Les Tunisiens ont toujours été présents dans cette mouvance, avec la réputation d’être des « durs ». Comme l’a rappelé Habib Ben Yahia, ministre tunisien des Affaires étrangères, de passage à Bruxelles, ces extrémistes ont d’abord sévi en Tunisie. « Des bombes ont été placées dans des hôtels, des femmes ont été aspergées d’acide parce qu’elles portaient un bikini sur la plage. Les intégristes ont été sanctionnés et nous ne leur avons pas donné de martyrs. Aujourd’hui, la Tunisie a mis de l’ordre dans sa maison. » L’émir Rached Gannouchi, chef du mouvement Al Nahda, s’est exilé à Londres, d’où il a condamné les attentats du 11 septembre (« Double langage », juge Habib Ben Yahia). Des dissidences, de plus en plus violentes, se sont développées en Europe sous le nom de Groupe des combattants islamistes tunisiens (GCIT), Front islamique tunisien (FIT) ou Groupes combattants tunisiens (GCT). Aucun cloisonnement ne les empêche de collaborer avec des cellules islamistes d’une autre origine nationale, comme le Groupe salafiste pour la prédication et le combat (GSPC), également très actif sur la scène internationale, mais composé d’Algériens.

L’islamisme tunisien reproduit les caractéristiques de l’immigration tunisienne: dispersée, peu homogène, méfiante, offrant toute une palette de profils socioprofessionnels et, donc, un certain nombre de personnes qualifiées et cultivées. Cette diversité sociale et géographique permet à certains mouvements fondamentalistes de jouir d’un réseau plus efficace et plus étendu. « Au début des années 1990, nos services avaient averti les autorités belges de la présence d’islamistes dans les rangs des réfugiés politiques d’origine tunisienne.
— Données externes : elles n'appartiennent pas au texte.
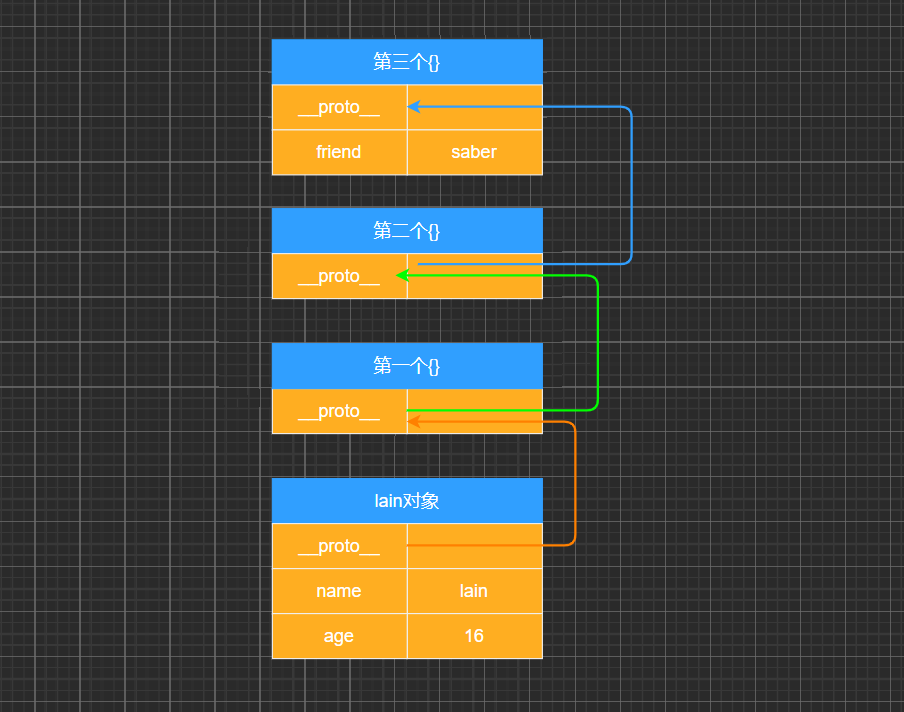This screenshot has height=712, width=904.
Task: Click the 第二个{} title bar
Action: 407,230
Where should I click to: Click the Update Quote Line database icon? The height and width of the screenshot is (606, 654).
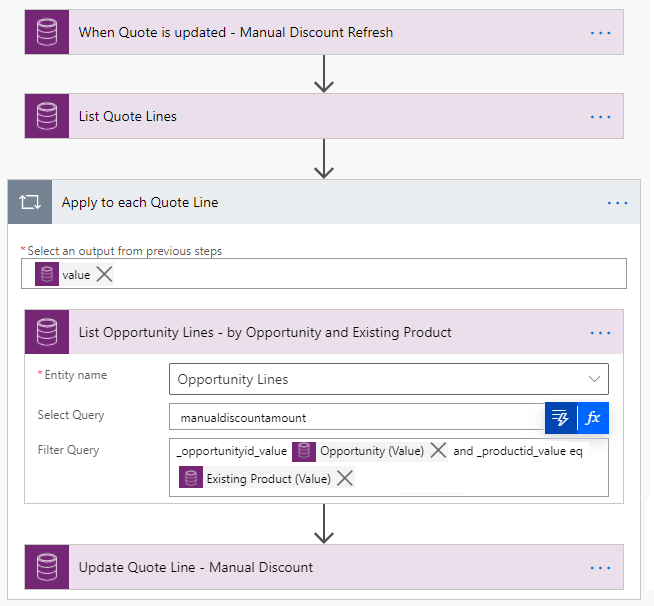(46, 567)
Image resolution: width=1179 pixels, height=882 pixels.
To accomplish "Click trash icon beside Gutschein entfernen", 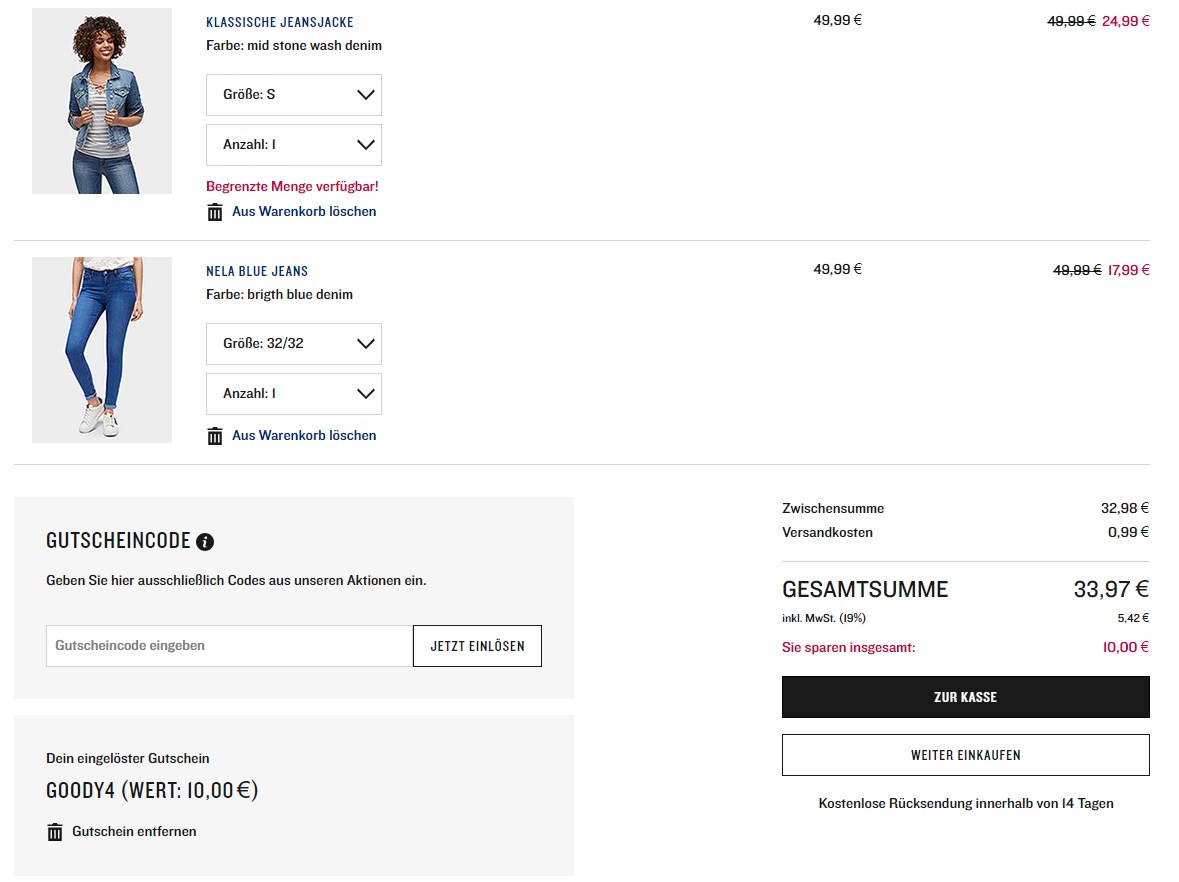I will [55, 832].
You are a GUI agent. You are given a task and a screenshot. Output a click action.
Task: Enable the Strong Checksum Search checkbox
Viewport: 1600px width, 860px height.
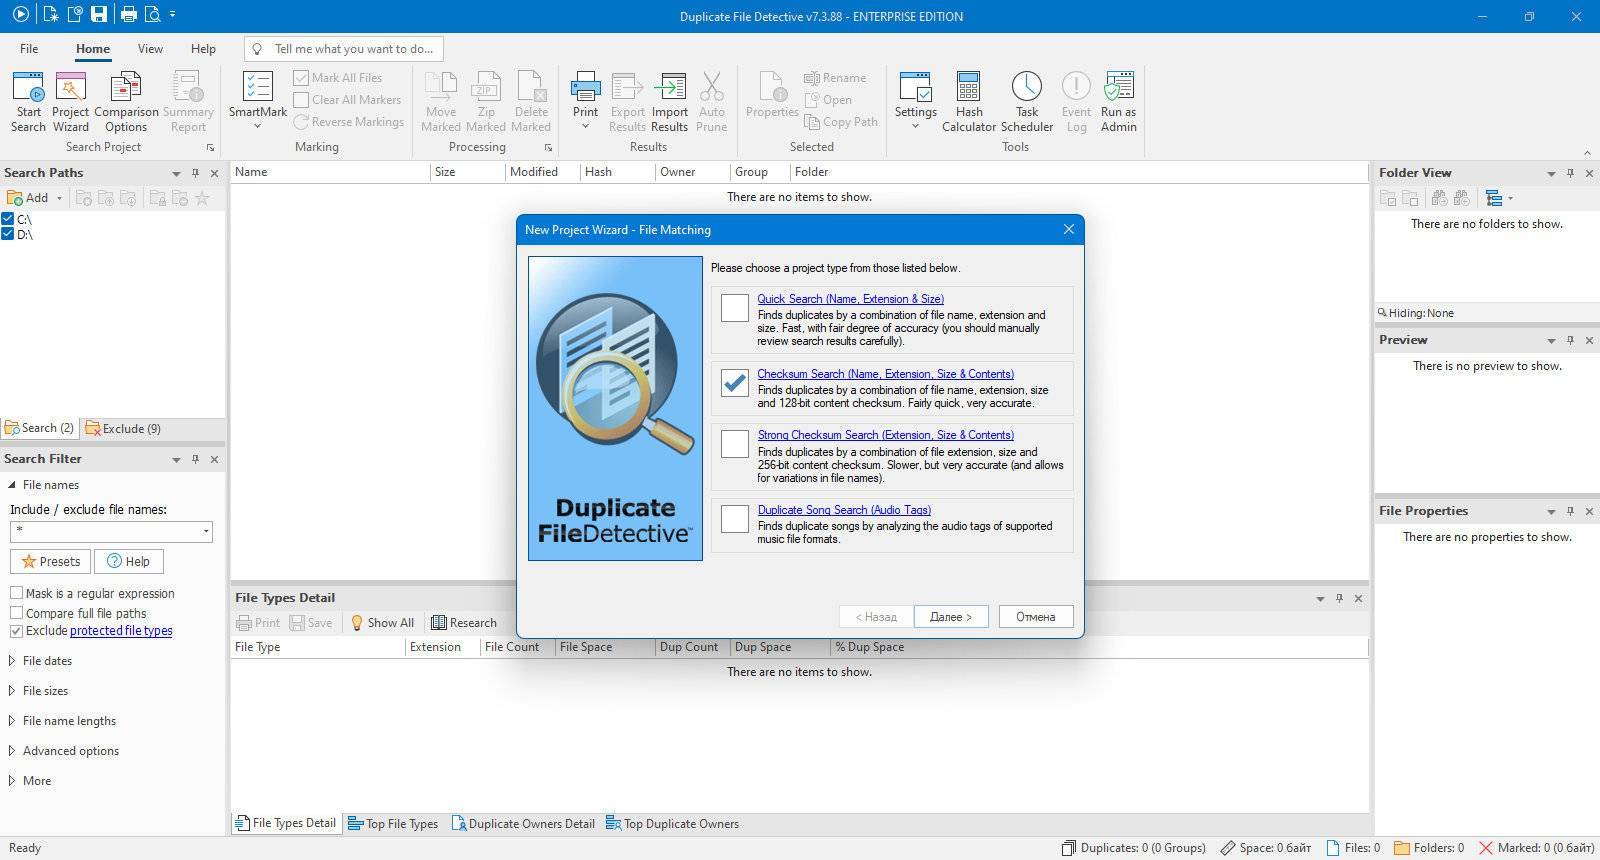[735, 443]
Il a fallu plus de dix ans pour qu’elles prennent la menace au sérieux », regrette le ministre tunisien des Affaires étrangères. Il accuse les organisations non gouvernementales (ONG) de défense des droits de l’homme de confondre ces activistes avec des freedom fighters.

Les islamistes tunisiens sont-ils l’un des « pseudopodes » de la « pieuvre Al-Quaida » en Belgique ? L’islamisme est à l’image de l’islam: égalitaire et peu structuré. Certes, il existe des chaînes plus ou moins occultes de commandement (ou d’influence), basées sur le prestige spirituel et l’accès aux ressources financières, mais les cellules islamistes restent relativement indépendantes les unes des autres. Décapité en Afghanistan, le mouvement, animé par l’idéologie wahhabite (l’islam rigoriste pratiqué en Arabie saoudite), a des chances de survivre, car il est planétaire.

M.-C.R.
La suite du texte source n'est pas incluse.